··· Exercise inputs
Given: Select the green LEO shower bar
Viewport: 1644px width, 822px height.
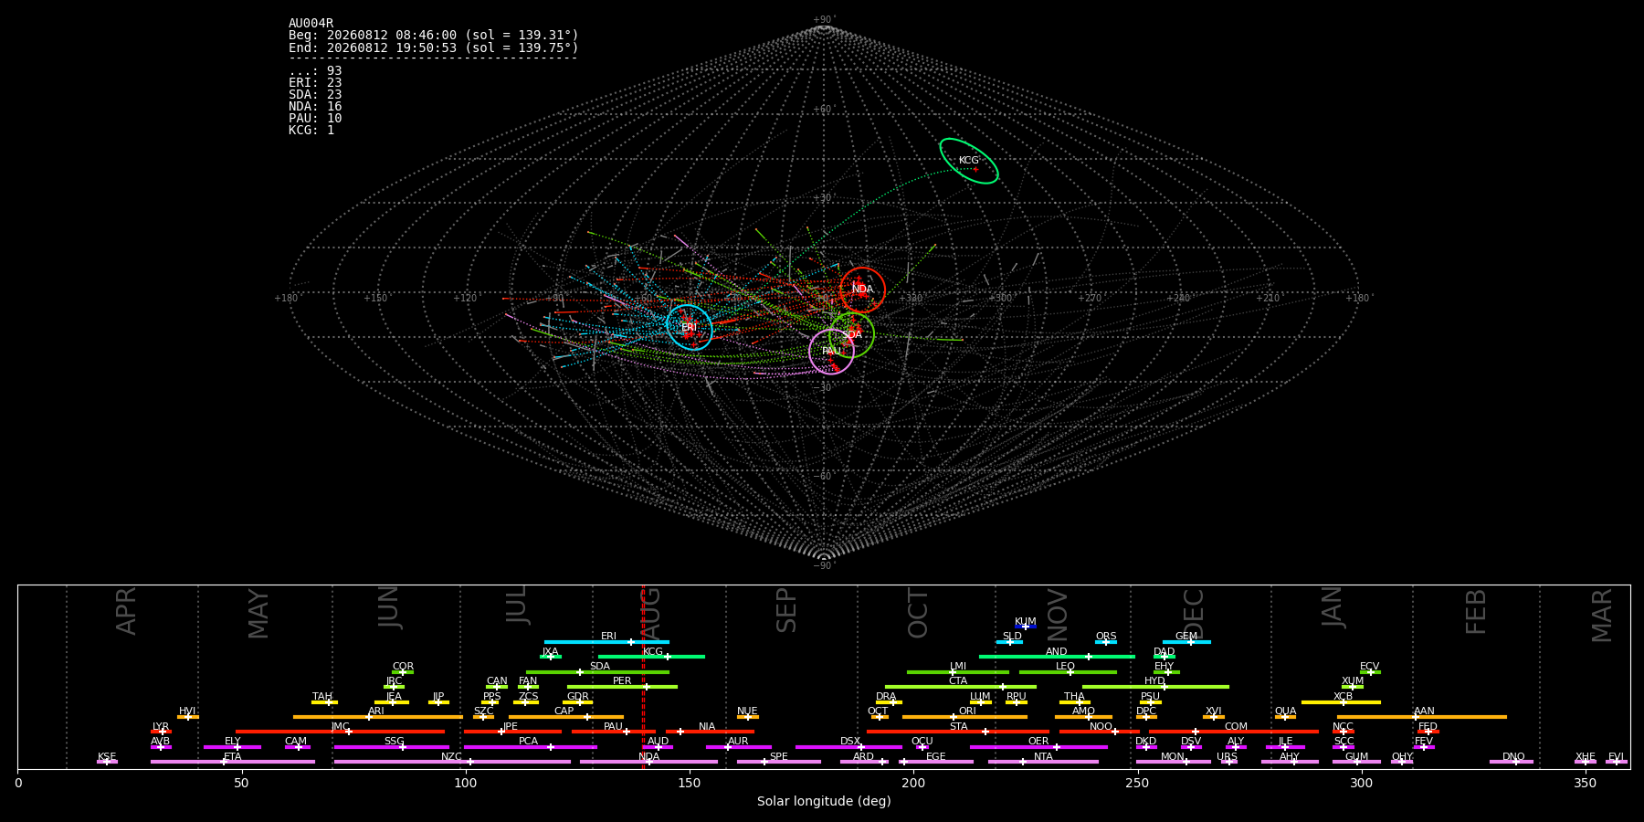Looking at the screenshot, I should tap(1068, 672).
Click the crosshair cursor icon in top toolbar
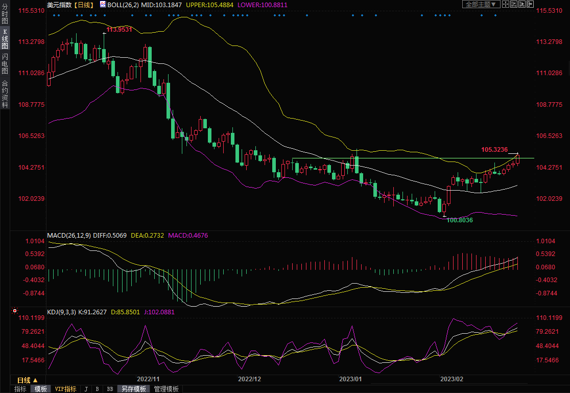Viewport: 570px width, 393px height. (505, 4)
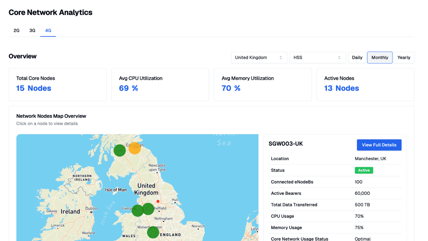This screenshot has height=241, width=428.
Task: Click the orange node marker at Edinburgh
Action: pyautogui.click(x=135, y=148)
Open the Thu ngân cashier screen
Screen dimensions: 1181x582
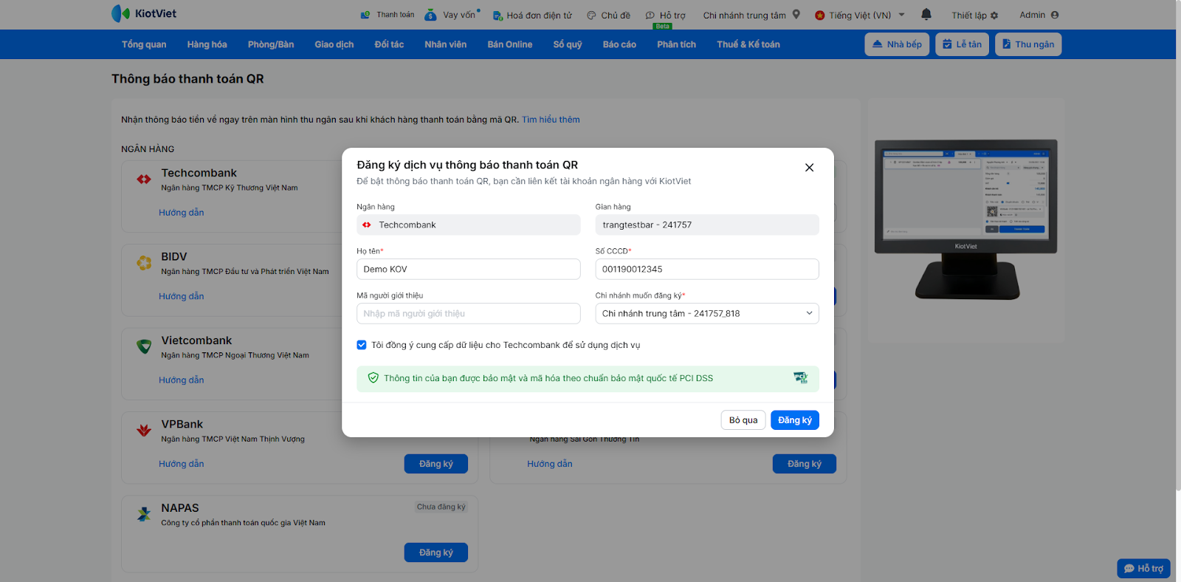coord(1027,44)
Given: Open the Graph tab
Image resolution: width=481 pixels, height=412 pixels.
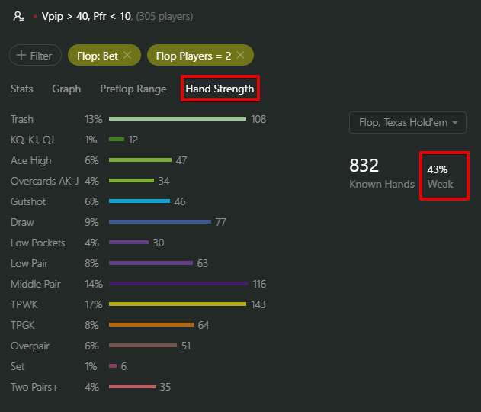Looking at the screenshot, I should pyautogui.click(x=66, y=89).
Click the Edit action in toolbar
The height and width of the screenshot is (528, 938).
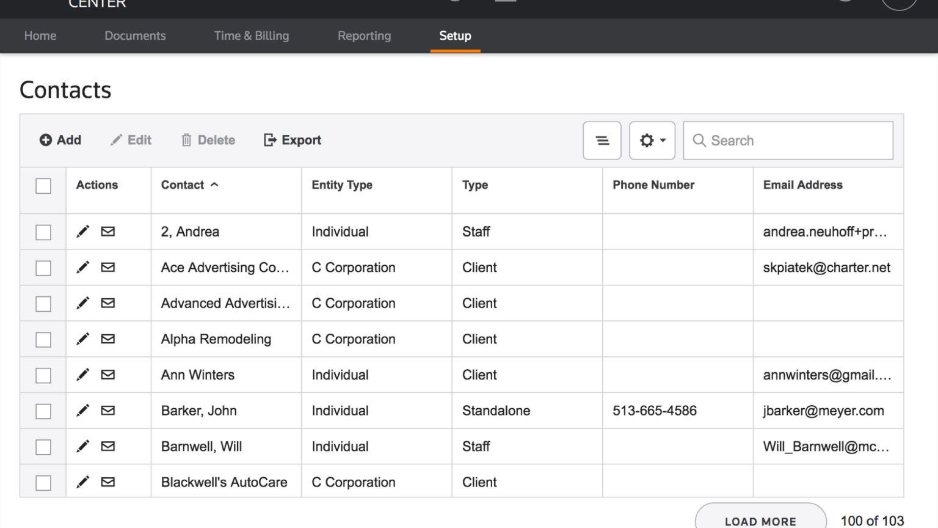(131, 140)
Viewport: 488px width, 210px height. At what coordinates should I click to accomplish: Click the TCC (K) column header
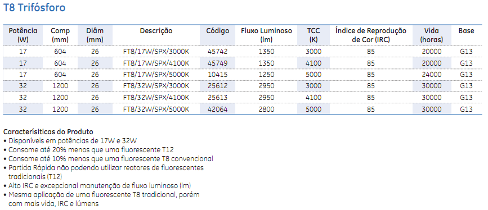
······
* [What the exercise asks]
List every line in the items above that contains the word "Given".

* [Response to the task]
Given: Select the green LEO shower bar
Given: Open the Graph tab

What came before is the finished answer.